Review: When Breath Becomes Air

When Breath Becomes Air When Breath Becomes Air by Paul Kalanithi
My rating: 4 of 5 stars

Neurosurgery is not for the faint hearted. It demands the highest training and skill for even a couple of millimetres difference can literally mean kill or cure. This profession is the one that Paul Kalanithi chose with the ambitious aim of having a virtuous and meaningful life. He never wanted to become a doctor, having had personal experience of growing up in a family of medical practitioners. But, he ended up choosing this career after studying English literature and human biology followed by a master’s in the history and philosophy of science. It was whilst training as a neurosurgeon that he learnt to talk to patients about their treatments, their hopes and sometimes the stark realities of their prognosis. To deal with the suffering of the patient and their families, he had to become mentally tough and remote, pressures that not all of his colleagues could cope with.

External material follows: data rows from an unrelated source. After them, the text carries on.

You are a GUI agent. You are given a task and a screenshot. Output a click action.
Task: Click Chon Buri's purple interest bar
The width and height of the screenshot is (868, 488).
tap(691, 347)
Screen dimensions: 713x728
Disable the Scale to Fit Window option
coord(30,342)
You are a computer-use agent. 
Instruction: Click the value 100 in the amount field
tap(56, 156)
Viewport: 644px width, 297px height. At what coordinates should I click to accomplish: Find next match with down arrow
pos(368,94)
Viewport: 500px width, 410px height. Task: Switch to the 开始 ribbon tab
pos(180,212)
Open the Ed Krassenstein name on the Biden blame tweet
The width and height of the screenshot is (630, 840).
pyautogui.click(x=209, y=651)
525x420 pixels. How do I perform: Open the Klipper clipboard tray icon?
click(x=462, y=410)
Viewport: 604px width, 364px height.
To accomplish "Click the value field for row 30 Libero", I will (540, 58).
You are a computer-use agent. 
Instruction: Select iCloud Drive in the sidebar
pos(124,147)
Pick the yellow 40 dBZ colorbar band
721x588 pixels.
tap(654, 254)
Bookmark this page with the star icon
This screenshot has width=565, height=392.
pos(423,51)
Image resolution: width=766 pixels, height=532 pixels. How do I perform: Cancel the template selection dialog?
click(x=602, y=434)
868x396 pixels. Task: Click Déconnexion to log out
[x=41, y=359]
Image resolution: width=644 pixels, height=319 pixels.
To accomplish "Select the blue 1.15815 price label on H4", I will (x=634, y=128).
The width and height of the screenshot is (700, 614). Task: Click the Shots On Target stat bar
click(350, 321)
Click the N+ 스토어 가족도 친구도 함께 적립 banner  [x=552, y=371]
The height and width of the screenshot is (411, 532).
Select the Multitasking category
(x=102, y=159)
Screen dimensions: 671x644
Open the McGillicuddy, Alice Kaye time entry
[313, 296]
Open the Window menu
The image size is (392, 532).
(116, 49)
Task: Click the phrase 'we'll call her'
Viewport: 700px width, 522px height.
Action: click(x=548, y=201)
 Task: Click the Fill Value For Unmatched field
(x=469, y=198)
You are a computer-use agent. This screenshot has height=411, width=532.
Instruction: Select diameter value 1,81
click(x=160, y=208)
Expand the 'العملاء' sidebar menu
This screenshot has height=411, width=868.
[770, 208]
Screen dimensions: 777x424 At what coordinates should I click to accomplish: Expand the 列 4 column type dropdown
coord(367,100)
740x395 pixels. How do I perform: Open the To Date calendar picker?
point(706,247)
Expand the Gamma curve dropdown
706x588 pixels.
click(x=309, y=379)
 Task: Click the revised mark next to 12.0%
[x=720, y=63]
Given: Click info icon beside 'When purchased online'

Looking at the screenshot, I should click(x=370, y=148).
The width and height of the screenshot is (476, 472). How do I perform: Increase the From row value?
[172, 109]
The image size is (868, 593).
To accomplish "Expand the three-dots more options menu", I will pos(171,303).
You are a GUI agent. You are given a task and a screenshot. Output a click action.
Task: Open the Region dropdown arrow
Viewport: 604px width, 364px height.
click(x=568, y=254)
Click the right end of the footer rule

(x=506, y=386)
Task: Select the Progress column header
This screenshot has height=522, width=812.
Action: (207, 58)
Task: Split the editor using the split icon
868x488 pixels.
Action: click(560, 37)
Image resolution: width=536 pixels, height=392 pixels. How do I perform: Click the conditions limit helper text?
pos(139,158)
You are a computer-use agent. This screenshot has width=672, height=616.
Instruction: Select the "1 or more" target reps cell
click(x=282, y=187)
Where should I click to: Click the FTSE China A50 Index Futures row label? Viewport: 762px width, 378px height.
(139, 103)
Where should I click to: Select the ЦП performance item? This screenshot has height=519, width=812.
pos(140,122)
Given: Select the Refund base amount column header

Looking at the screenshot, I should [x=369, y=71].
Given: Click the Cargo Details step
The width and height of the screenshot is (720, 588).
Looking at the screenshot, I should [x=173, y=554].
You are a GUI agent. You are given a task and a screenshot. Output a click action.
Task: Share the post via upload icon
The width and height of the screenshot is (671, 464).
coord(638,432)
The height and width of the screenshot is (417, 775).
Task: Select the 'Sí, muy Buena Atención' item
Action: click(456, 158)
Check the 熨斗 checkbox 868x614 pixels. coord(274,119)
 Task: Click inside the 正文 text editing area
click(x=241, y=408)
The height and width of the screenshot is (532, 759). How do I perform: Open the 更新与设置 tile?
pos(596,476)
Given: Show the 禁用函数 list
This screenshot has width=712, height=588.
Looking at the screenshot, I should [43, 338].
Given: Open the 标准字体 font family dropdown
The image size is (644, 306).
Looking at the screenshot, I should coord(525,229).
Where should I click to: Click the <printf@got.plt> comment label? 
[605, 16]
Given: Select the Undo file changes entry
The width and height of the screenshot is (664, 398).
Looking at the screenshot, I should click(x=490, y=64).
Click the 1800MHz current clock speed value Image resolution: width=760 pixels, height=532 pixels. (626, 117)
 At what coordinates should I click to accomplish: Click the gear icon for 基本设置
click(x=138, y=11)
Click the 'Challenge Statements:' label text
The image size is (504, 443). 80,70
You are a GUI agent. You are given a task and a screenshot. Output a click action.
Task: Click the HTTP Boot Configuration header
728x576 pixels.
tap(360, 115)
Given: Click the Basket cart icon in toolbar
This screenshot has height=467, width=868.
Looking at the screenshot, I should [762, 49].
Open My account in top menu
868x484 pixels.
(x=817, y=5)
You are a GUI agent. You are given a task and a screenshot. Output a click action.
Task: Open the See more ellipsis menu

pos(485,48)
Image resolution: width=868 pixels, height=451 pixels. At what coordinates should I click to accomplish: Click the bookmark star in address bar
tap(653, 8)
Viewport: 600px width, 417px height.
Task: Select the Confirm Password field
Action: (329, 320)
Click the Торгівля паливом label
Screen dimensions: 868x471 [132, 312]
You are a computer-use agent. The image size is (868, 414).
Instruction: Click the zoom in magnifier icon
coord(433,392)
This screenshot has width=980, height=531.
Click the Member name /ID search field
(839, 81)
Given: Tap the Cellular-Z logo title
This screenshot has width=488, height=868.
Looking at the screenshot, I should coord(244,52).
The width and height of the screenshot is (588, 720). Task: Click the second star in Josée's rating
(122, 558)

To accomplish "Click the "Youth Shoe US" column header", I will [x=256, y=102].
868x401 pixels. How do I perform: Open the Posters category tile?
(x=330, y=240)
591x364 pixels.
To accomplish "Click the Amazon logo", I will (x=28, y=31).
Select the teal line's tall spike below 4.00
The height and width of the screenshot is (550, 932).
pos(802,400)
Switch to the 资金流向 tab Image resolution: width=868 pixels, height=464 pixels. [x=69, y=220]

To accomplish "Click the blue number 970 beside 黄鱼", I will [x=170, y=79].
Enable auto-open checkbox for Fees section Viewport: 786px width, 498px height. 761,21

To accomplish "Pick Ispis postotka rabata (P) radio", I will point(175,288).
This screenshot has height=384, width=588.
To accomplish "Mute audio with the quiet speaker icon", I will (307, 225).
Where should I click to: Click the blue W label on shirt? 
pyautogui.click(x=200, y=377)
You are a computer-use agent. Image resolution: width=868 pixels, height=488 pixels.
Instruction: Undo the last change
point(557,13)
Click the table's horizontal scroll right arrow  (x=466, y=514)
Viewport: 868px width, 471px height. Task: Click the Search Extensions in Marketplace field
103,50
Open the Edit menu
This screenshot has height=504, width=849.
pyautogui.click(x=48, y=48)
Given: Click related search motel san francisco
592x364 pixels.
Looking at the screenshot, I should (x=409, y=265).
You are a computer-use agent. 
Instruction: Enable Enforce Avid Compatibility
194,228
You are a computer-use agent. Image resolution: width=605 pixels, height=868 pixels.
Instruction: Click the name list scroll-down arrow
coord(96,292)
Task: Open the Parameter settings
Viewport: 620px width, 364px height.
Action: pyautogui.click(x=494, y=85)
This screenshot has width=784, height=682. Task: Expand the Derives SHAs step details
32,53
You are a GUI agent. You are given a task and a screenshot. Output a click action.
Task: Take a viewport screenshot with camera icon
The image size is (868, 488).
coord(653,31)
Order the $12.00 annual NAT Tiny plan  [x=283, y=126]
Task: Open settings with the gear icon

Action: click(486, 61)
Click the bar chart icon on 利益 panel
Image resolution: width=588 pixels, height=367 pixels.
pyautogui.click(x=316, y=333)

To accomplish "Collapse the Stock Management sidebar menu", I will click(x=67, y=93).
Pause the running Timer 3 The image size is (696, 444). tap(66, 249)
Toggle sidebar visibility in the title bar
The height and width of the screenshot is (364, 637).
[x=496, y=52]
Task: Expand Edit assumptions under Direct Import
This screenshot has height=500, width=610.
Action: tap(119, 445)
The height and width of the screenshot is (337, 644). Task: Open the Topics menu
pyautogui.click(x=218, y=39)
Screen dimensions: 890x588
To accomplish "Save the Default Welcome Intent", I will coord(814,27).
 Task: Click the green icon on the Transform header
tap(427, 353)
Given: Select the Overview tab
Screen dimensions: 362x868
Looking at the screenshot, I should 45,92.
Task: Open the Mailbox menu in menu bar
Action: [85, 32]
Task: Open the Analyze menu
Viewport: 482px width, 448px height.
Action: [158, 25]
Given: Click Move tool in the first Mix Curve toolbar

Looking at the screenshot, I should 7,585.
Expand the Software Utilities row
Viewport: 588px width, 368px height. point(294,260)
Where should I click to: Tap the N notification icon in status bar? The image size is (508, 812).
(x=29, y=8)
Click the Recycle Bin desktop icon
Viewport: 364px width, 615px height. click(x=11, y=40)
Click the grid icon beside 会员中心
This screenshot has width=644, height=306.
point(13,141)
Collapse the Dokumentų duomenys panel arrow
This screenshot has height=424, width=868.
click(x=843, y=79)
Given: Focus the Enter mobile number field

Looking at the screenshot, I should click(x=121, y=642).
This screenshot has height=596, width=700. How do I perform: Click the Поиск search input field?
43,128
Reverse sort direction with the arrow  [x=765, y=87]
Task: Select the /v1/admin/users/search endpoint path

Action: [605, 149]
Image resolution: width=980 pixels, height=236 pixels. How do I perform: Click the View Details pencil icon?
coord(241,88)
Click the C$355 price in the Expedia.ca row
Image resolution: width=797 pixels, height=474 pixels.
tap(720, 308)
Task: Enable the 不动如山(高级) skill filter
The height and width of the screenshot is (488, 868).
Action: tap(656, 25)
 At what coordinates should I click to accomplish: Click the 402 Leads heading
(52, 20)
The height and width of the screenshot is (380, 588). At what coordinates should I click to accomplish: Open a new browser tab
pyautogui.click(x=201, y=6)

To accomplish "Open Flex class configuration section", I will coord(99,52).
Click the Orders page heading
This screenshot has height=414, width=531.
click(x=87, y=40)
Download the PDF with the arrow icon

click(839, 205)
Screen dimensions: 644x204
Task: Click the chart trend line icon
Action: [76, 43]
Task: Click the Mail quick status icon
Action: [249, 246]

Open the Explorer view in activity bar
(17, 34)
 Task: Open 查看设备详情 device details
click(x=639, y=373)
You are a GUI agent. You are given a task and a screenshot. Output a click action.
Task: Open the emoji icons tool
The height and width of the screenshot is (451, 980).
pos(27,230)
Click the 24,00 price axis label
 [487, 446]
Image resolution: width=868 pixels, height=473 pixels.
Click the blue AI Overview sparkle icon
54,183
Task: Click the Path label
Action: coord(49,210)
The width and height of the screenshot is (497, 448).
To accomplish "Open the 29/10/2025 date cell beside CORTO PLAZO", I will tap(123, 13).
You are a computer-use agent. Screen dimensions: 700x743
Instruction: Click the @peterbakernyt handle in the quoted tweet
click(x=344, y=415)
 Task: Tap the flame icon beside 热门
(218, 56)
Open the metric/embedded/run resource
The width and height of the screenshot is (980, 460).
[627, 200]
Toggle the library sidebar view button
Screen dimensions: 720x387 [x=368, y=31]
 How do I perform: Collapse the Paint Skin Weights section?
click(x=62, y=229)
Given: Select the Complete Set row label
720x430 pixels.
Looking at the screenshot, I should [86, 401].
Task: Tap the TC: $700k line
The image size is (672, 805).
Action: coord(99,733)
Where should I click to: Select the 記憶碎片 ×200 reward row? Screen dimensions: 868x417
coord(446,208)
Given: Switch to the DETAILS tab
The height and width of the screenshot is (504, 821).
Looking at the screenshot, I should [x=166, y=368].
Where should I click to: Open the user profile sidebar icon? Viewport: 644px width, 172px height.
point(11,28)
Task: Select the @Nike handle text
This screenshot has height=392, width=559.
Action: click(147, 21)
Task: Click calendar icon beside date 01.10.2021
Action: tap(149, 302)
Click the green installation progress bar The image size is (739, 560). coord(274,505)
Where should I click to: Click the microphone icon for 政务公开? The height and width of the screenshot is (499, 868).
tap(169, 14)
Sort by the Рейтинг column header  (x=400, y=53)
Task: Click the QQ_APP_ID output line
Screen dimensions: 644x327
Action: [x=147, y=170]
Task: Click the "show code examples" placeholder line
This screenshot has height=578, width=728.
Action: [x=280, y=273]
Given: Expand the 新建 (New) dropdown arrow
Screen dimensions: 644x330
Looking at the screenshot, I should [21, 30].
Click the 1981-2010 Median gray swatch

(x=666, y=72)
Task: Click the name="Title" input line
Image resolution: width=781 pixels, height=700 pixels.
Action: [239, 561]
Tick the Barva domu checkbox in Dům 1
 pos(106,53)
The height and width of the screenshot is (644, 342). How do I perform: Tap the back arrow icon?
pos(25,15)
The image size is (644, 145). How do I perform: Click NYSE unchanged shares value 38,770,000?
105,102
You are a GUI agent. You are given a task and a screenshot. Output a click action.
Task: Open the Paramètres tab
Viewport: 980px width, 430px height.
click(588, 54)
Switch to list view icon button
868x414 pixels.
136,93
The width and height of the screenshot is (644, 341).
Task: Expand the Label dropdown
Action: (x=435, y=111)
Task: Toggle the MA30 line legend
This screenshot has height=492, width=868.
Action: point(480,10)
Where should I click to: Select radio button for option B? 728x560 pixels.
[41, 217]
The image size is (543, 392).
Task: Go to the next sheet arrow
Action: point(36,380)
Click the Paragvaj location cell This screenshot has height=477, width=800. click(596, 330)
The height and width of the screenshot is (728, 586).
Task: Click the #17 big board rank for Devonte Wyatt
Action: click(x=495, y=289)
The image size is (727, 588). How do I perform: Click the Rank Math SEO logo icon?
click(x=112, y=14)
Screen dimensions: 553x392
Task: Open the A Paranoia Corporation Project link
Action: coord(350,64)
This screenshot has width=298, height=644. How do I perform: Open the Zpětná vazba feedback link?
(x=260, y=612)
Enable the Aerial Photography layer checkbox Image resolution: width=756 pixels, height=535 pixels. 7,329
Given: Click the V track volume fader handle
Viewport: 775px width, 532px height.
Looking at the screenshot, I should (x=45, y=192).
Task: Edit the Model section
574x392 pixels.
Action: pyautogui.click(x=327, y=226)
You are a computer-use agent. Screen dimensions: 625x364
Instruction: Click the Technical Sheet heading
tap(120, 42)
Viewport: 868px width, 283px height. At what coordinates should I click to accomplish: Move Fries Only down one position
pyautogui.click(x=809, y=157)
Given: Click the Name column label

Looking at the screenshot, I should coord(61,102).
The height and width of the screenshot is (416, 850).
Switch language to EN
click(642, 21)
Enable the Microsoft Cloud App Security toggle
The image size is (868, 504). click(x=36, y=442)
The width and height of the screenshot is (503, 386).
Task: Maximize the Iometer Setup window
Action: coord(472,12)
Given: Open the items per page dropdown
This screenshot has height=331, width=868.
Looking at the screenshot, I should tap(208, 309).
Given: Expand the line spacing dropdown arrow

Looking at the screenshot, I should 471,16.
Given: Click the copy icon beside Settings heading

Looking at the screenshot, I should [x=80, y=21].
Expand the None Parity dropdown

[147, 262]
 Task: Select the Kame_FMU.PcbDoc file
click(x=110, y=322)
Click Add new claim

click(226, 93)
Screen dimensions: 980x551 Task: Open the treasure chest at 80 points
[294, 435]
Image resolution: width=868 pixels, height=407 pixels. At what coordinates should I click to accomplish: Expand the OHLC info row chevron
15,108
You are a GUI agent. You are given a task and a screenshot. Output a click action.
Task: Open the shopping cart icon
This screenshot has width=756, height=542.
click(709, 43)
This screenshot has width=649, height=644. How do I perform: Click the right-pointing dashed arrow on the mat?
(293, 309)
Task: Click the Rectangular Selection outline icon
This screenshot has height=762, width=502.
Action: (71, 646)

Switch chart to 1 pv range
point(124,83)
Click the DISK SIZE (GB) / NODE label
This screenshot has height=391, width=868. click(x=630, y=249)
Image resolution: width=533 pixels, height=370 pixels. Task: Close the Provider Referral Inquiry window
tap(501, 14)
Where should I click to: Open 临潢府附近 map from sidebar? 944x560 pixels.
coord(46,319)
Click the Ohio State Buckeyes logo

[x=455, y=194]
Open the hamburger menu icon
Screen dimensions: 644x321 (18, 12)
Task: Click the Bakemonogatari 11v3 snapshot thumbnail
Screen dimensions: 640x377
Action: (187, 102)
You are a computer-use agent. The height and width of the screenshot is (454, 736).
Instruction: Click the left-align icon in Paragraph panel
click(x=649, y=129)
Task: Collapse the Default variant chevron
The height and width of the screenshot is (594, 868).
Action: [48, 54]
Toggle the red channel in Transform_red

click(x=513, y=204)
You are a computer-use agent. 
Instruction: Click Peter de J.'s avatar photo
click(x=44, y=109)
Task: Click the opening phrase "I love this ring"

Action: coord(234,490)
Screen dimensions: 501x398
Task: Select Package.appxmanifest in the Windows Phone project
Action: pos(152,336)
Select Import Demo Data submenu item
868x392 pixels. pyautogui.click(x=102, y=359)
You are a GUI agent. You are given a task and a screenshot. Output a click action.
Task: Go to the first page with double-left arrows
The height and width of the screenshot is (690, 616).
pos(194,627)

Then one day the tables were turned; he became the patient.

He had dismissed the back pain and the exhaustion as part of the job and never sought advice until it was too late. His diagnosis was metastatic lung cancer. As his hopes and dreams evaporated; he realised he may never become a qualified surgeon. He had spent his career treating dying people every day. When the tables were turned, he faced his own death with dignity. It did make him see how his chosen profession treated those coping with terminal illness.

We shall rise insensibly, and reach the tops of the everlasting hills, where the winds are cool and the sight is glorious

It is an eloquently written book and such a sad story. Towards the end of his life they decide to have a child, knowing that the wider family would support Lucy; the description of him being at the birth but barely able to rise from his bed is very moving. Finally, Lucy’s eulogy to Paul is equally heart breaking and full of love. It is a painfully honest account of a short, but intense life.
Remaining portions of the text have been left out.